We stopped to eat with a family along the highway. We got off the bus and saw the house and outbuildings. Two very large piles of wood stood off to the side of the driveway. We walked to the side of the house where they had erected a frame of tree branches and stretched a tarp over those to create a shaded outdoor dining room of sorts. Underneath the tarp they had set up a long table and in one corner there was an L-shaped “table” essentially planks supported by tree trunks. These comprised the buffet table. Just behind all this was a brick barbeque and a samovar in which the gentleman of the house was placing smoking wood to creat the heat for the herbal tea.

This lunch rivals any meal I have ever had the luxury of enjoying. It was a traditional Russian table, with several kinds of vegetable salads. There were grated carrots and marinated mushrooms, cucumbers and tomatoes, fiddle head ferns and potatoes. Also on the buffet were these delicious breads filled with vegetable and eggs, which I believe were pan fried, and blini. Last, but certainly not least, there was “sala”, which is essentially bacon fat. We put it on bread and it was delicious. On the tables where we sat, there was fresh milk from Zorya, their cow, cream, a kind of cottage cheese that was not at all like cottage cheese, homemade liquor that tasted like cognac, and the best raspberry jam I will ever taste.

The gardens behind the house were incredibly fertile. They had created raised beds of manure, soil and chicken litter that were 2 feet tall. These were obviously quite fertile, given the robust appearance of the plants. They also had 2 greenhouses.

The family consisted of father, mother, daughter and son. All of them except the son really helped to prepare and present the food, answered questions and encouraged us to eat until the food was gone. It was such a serene setting and the food was so good and fresh that I found it impossible not to eat until I was so full that I could not possibly eat any more, especially with the specter of what we expect to have available to us in Tuva in my mind.

As we continued our journey, we ascended into the Sayan Mountains, the landscape began to change: the birch trees gave way to fir trees and the wild flowers appeared less frequently. Eventually, we began to see the snow and when we stopped at a scenic overlook, the temperature was at least 15 degrees cooler. We also began to see prayer flags on trees along the road.

At one point, we went over a ridge and suddenly the environment changed. There were far fewer trees and instead a grassy, level plain appeared. On the edges of the plains were triangular-shaped hills that seemed to have been placed there, in a kind of order. It is very hard to explain, but the smaller mounds were closer to the edge of the fields. The land that made up these triangular mounds that were not quite mountains, yet more than hills, looked as if it had been folded in some spots as well. We were not able to stop due to time constraints, so hopefully some of our photos from the bus will be able to show what I am expressing so badly.

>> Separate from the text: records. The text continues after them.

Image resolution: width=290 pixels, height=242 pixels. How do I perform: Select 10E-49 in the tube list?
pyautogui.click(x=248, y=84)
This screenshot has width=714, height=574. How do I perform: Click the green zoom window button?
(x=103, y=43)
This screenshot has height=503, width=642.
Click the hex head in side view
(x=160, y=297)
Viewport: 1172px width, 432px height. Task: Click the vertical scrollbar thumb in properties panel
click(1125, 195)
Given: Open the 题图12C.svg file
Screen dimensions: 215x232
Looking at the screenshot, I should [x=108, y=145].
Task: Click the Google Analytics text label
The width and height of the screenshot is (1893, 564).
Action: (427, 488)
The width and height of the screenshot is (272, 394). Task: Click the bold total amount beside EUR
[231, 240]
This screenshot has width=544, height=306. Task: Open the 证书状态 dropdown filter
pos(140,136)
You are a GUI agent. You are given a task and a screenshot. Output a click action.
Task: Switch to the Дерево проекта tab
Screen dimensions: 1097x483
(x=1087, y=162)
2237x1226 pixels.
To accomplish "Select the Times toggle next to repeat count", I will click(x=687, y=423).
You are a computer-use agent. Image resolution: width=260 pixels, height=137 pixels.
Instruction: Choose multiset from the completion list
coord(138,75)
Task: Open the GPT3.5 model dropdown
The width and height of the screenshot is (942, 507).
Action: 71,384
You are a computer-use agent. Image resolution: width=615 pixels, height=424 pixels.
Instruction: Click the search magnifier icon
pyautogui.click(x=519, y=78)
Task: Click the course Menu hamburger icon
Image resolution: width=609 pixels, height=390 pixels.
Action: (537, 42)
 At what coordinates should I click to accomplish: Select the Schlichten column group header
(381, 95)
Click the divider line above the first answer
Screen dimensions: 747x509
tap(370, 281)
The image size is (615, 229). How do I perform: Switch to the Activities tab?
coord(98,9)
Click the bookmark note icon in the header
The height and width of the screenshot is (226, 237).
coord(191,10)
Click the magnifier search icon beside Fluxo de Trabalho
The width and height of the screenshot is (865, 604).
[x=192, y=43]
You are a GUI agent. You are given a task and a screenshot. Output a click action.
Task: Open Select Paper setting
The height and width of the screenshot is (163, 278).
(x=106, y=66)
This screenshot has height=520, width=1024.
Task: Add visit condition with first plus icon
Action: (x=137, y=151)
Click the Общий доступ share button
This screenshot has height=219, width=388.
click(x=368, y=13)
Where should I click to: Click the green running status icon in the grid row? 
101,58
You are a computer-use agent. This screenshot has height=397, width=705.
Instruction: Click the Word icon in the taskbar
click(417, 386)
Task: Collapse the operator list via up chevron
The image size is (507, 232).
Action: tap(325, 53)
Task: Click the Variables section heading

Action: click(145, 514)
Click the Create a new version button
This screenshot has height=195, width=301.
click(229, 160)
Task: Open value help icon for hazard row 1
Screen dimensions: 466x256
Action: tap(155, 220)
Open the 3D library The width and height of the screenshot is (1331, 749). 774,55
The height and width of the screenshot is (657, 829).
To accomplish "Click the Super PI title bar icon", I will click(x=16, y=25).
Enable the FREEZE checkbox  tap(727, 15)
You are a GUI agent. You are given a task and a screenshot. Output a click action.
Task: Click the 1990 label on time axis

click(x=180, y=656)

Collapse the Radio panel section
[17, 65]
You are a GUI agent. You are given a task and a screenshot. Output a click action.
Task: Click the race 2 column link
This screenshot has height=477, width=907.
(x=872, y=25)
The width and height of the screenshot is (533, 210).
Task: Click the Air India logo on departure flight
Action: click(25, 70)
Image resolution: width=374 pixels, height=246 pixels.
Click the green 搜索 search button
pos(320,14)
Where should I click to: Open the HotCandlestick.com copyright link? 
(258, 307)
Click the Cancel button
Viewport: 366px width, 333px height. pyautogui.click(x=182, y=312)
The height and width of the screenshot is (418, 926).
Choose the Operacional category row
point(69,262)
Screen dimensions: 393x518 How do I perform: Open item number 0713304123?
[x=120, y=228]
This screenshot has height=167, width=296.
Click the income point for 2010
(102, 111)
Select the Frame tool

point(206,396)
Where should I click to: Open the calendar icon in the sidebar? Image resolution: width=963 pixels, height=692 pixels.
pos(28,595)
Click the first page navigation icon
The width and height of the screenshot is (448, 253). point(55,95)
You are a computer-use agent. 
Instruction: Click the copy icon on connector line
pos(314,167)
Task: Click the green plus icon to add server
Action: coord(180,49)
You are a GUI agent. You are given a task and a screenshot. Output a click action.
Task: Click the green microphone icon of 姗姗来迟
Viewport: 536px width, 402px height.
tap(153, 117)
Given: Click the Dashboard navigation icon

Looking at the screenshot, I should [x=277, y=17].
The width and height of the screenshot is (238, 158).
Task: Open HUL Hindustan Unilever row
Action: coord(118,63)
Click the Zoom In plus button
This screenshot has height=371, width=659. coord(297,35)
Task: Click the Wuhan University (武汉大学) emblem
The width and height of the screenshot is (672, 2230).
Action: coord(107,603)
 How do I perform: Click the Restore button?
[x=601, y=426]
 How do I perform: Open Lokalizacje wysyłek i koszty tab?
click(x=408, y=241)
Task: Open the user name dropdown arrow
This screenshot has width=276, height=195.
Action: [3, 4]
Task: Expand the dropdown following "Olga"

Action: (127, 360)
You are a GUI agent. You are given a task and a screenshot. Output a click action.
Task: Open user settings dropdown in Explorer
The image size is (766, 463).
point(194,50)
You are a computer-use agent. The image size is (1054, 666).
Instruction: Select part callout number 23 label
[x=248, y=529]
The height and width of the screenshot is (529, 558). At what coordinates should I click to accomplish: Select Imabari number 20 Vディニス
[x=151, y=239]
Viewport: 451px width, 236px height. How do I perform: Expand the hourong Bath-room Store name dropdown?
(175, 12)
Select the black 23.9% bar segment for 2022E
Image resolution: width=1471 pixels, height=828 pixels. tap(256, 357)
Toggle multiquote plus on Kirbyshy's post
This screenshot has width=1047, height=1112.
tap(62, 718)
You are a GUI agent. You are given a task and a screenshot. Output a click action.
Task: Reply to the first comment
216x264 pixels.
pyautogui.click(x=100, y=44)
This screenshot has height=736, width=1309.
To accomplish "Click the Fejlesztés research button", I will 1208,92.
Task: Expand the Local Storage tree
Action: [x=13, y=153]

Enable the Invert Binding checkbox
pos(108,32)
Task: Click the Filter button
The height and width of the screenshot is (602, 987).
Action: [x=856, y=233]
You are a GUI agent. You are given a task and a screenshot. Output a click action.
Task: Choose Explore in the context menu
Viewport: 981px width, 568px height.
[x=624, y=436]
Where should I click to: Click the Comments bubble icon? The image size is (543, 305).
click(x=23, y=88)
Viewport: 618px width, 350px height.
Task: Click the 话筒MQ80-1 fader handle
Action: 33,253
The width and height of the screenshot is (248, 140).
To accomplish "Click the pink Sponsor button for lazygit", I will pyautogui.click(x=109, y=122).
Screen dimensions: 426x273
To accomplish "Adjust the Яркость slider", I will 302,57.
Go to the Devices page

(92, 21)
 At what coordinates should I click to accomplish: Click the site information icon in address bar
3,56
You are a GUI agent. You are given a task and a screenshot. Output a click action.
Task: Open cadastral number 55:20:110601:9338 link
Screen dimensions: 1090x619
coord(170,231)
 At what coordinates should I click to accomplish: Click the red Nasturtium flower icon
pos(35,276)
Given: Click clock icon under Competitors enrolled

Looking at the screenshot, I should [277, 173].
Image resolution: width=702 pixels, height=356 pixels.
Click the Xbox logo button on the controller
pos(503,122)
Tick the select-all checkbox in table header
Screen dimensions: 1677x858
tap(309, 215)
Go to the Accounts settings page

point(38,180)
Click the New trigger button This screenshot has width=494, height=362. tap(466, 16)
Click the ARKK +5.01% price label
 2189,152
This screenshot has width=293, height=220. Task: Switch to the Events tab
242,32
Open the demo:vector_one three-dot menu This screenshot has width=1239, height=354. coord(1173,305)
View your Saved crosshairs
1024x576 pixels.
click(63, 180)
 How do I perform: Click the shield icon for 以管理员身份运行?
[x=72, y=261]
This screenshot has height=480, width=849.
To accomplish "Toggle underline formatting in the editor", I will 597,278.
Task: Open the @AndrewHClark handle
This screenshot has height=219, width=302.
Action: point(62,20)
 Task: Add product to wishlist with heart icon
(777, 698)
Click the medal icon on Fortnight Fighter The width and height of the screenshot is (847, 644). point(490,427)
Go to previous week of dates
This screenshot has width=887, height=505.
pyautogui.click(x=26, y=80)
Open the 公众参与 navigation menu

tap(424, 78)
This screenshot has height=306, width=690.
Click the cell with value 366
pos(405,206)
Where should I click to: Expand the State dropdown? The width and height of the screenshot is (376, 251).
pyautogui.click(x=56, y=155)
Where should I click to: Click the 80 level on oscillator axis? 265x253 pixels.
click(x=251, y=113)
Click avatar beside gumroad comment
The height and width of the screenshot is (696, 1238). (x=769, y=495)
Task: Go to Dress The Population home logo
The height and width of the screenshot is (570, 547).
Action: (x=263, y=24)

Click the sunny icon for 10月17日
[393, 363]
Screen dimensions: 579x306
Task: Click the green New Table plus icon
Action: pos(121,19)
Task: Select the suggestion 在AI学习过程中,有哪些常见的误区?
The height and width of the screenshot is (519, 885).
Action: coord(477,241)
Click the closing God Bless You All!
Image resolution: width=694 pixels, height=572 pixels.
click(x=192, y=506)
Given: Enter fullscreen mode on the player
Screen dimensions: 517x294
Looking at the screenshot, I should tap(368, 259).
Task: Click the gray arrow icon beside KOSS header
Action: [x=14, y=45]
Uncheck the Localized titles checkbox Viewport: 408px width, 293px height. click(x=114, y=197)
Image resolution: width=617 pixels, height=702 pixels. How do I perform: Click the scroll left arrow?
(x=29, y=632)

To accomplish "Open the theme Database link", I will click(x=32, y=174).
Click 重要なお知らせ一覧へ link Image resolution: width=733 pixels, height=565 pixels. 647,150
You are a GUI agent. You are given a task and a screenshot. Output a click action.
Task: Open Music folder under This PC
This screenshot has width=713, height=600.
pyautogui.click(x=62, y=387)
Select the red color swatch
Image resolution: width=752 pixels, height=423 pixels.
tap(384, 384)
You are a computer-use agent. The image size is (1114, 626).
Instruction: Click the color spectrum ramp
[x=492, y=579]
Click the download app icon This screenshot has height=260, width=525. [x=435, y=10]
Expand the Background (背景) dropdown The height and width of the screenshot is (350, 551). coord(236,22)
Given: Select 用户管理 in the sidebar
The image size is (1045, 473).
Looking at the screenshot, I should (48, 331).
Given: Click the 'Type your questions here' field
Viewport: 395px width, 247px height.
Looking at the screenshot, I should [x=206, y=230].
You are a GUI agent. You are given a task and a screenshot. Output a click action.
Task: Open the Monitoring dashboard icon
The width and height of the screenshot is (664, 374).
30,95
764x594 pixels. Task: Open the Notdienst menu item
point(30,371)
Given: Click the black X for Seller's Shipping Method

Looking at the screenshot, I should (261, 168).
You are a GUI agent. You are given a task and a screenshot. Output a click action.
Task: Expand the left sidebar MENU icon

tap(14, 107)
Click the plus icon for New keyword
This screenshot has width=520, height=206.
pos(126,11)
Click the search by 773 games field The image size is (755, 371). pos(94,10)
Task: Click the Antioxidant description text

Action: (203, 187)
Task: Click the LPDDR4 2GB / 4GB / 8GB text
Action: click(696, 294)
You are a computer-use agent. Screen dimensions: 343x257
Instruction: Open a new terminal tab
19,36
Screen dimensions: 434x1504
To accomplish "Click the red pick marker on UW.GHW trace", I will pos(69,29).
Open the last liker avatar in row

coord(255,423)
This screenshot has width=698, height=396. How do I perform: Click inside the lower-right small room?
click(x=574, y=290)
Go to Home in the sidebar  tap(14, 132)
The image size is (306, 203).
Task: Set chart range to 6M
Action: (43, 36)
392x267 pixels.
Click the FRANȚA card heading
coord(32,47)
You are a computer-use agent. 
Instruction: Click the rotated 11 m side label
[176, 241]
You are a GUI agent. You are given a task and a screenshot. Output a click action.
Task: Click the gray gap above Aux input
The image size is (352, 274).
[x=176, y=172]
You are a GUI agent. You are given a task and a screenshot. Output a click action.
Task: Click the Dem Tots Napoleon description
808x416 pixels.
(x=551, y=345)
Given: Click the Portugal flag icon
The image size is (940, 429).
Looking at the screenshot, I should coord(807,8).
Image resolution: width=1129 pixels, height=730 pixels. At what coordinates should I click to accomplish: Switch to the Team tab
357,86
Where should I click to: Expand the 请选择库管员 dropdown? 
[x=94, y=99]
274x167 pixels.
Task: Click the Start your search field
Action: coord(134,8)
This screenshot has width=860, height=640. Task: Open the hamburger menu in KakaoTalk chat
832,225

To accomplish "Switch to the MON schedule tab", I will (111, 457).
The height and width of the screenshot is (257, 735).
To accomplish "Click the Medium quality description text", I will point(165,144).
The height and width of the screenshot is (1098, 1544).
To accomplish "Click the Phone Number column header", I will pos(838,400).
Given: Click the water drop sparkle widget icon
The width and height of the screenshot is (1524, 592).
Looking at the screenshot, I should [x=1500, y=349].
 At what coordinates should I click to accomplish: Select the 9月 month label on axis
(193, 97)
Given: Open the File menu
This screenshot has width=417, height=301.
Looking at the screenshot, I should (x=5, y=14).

After another hour or so of driving and trying to drink in the landscape, we reached the border with Tuva. We stopped at the monument to take photos, look at the vista and appreciate the moment. There were many brightly colored prayer flags around the site. A hawk circled over us, feeding on something that another traveller had placed near the monument. We watched it fly over us and our bus. Katherine told us that the Tuvans believe that a hawk circling over us was a good omen. A bit more time and we entered Kyzyl. The buildings we passed included houses in such an unfinished or dilapidated state that it was hard to imagine that anyone could survive the winter here in them. There were also shells of factories clearly no longer in use. As we continued into the town, it became progressively more modern and the buildings were in a much better state of repairs.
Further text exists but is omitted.